Para Aristóteles, la vergüenza y el rubor eran indicios inequívocos de la presencia del sentimiento ético. Era y debería seguir siendo, aquél sentimiento que nos lleva a cumplir las leyes y a evitar conductas corruptas.

Pero basta con echar un vistazo a las páginas de los diarios, o poner las noticias en radio o televisión, para darnos cuenta de que el “tener vergüenza” es algo que llama la atención por poco visto.

En política y en las altas finanzas, los ladrones de cuello blanco, campan por sus respetos, desde la seguridad de sentirse impunes. Para ellos criminal, es el que por estupidez, deja un rastro o se deja pillar con las manos en la masa.

Ellos, en esa línea de considerar el dinero público como de nadie, ni sienten rubor ni bochorno cuando se lo apropian. Han llegado a un grado tal de acostumbramiento, que incluso encuentran justificación para sus conciencias y muchos, ni tan siquiera sepan que hace años que dejaron atrás su dignidad.

Porque tener vergüenza es eso. Valorar la dignidad y el pundonor. Llevar a gala el respeto y la autoestima, de manera que adquieran la firmeza necesaria, para hacerle frente a los embates de las debilidades y carencias de todo ser humano.
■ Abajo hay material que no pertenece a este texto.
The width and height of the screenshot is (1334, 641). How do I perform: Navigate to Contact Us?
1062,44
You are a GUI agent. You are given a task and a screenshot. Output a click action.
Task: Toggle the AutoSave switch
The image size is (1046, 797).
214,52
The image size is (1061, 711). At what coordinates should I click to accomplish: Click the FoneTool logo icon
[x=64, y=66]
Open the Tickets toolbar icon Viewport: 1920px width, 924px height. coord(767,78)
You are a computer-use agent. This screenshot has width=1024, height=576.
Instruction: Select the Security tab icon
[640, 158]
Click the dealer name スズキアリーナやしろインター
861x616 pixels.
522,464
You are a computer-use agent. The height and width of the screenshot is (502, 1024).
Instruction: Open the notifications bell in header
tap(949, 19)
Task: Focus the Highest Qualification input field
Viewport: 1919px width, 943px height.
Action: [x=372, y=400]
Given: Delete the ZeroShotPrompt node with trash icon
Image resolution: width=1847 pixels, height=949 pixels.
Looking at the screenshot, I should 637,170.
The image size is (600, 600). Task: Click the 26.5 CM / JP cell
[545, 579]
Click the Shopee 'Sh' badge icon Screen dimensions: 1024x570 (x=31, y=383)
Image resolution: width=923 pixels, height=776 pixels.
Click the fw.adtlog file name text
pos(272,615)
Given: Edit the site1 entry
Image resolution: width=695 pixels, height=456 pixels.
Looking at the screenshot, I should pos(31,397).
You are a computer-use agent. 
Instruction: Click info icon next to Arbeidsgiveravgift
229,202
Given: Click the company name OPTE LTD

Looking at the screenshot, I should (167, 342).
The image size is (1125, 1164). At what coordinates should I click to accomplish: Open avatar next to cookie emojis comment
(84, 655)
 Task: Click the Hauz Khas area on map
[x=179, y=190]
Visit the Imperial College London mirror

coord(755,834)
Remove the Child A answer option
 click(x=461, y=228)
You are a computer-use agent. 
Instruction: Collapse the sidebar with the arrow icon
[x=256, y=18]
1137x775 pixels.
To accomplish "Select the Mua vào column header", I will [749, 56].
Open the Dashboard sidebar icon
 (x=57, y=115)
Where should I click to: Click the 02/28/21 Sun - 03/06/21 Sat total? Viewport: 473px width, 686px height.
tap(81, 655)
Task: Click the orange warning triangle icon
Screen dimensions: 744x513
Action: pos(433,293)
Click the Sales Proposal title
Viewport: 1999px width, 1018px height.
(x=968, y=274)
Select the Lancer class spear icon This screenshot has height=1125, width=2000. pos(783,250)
Mientras España y con ella los españoles, están inmersos en una crisis moral y económica de difícil valoración, con indicadores económicos que ponen los vellos de punta y los referentes que deberían motivar a la sociedad, desdibujados y manipulados por oscuros intereses. Ellos, nuestros políticos, distantes en su burbuja de poder o en el deseo de alcanzarla, debaten desde la ofensa y la marrullería, el “y tú más” de la canción del corrupto.

Y lo lamentable, es que la opinión pública, anestesiada o dócil, lo consiente y de tan frecuente, llega a considerarlo normal.

¿Pero cómo va a serlo? ¿A qué esperamos para echarnos a la calle y decir BASTA? ¿Cómo consentimos que auténticos chorizos, porque sean cargos públicos se vaya de rositas con lo robado?¿Cómo soportamos que con los juzgados atascados de casos, haya diez y ocho magistrados de la Audiencia, dilucidando si un pirata tiene un mes más o menos? ¿Qué tienen que hacernos para que reaccionemos?

Decía Honoré de Balzac: La resignación es un suicidio cotidiano. Yo no estoy dispuesto a suicidarme.